The morning jumping of cats off the highest shelves that they can access so that they can then pounce on their human like they are practicing gymnastics and trying to stick a landing, seems to exert enough pressure that it could force the change of the direction of one of the Earth’s cores — unless, of course, the Earth is hollow — then they may just effect a China Syndrome.
“Get up human, I’m bored or tired of seeking your attention or I’m just hungry. That’s for me to know and you to find out.”
“I’m up, I’m up!” exclaims the human. “Wait a minute, five more minutes…Pleeease?” The intonation going up on the last syllable, as if begging. “Who are you to boss me? Oh, yeah, right, you’re the cat’s meow. How’d I forget that!? You are the roost’s ruler — the Queen of Sheba — and you, Mr. Mouser are the King of Siam, aren’t you?”
The cats didn’t even bother to look back smirking as they trotted off, leading the way to the kitchen.
It might be nice to be like a cat and have so little regard for other people’s feelings. Dogs seem to care. She was thinking how nice it would be to have a little dog again. Not that she didn’t love the cats — they are just so nonchalant. Cats always seem to be wanting to get away. Dogs, well, dogs seem to want to stay. Then she remembers how impossible it is to dislodge the weight of two cuddled cats from her feet each night she tries to sleep in winter or impossible to turn and no matter how she tries to scat them, they come back like rubber bands.
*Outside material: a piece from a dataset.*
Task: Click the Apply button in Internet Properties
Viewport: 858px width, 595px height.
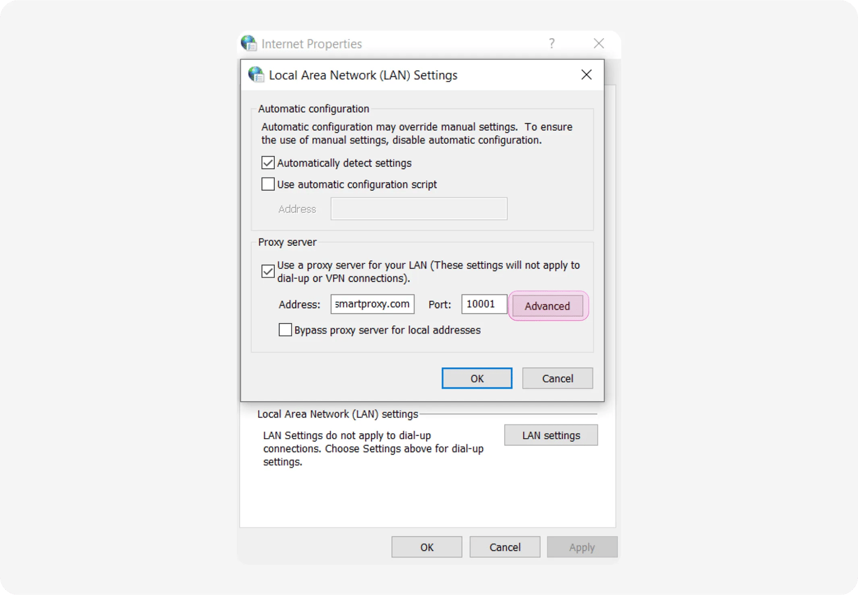Action: coord(581,547)
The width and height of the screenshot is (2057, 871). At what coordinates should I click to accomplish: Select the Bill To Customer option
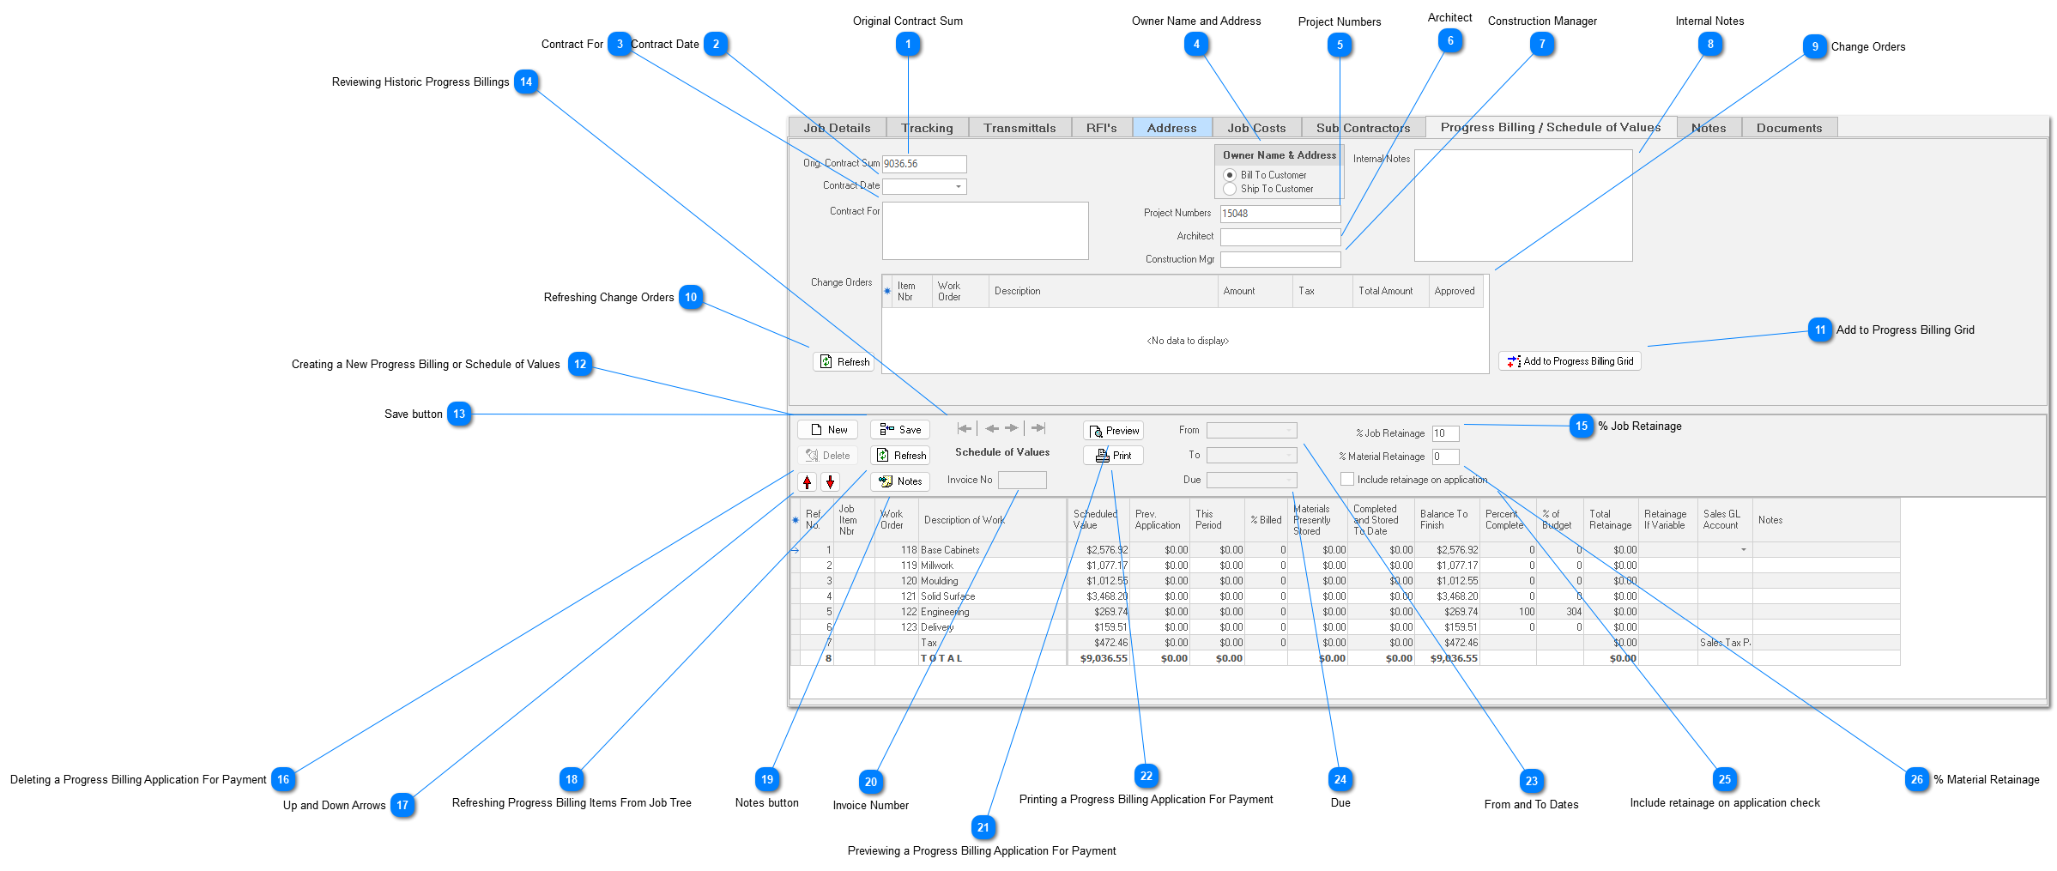[x=1230, y=174]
She then starts to wonder how anyone can know what’s at the center of the Earth. What’s the farthest ever drilled? What would it take to change the directional spinning — or if it is hollow, is there a city in there? How come a cat hasn’t found it and come back to smirk and then not tell about it? Maybe one has, she thinks — cats are good at keeping secrets but they don’t seem to favor cold and isn’t the entrance at the north pole — or is it south? Maybe both and elsewhere, like Germany or Sweden? Again, ticking up at the end of a syllable for appearing to ask a question or intimating going further in the discussion — the way Australians speak in generAL — as obnoxious as a cat can be — sometimes.
The girl cat comes to cuddle on the crook of her elbow, mushing the spot she wants while purring. She whispers little words to make the cat’s paws curl and her whiskers tickle. She can tell that the little kitty likes it. So much for cats not responding — is that caring?
The cat jumps off once she’s had enough or doesn’t like the kiss upon her forehead.
Yes, it would be nice to not care about much else other than where one gets one’s food or whatever else they want. Someone says it’s hollow, someone says it’s not — then fighting, fighting, fighting who’s the rightest. It is fun to think about, without the fighting.
Then the cats bat each other and go off in equal and opposite action. They’ll come back again a little later for a cuddle and to rest upon a human’s feet assisted by the Earth’s cores — their little mass felt greater by its gravity. There will certainly be more gymnastics practice in the morning.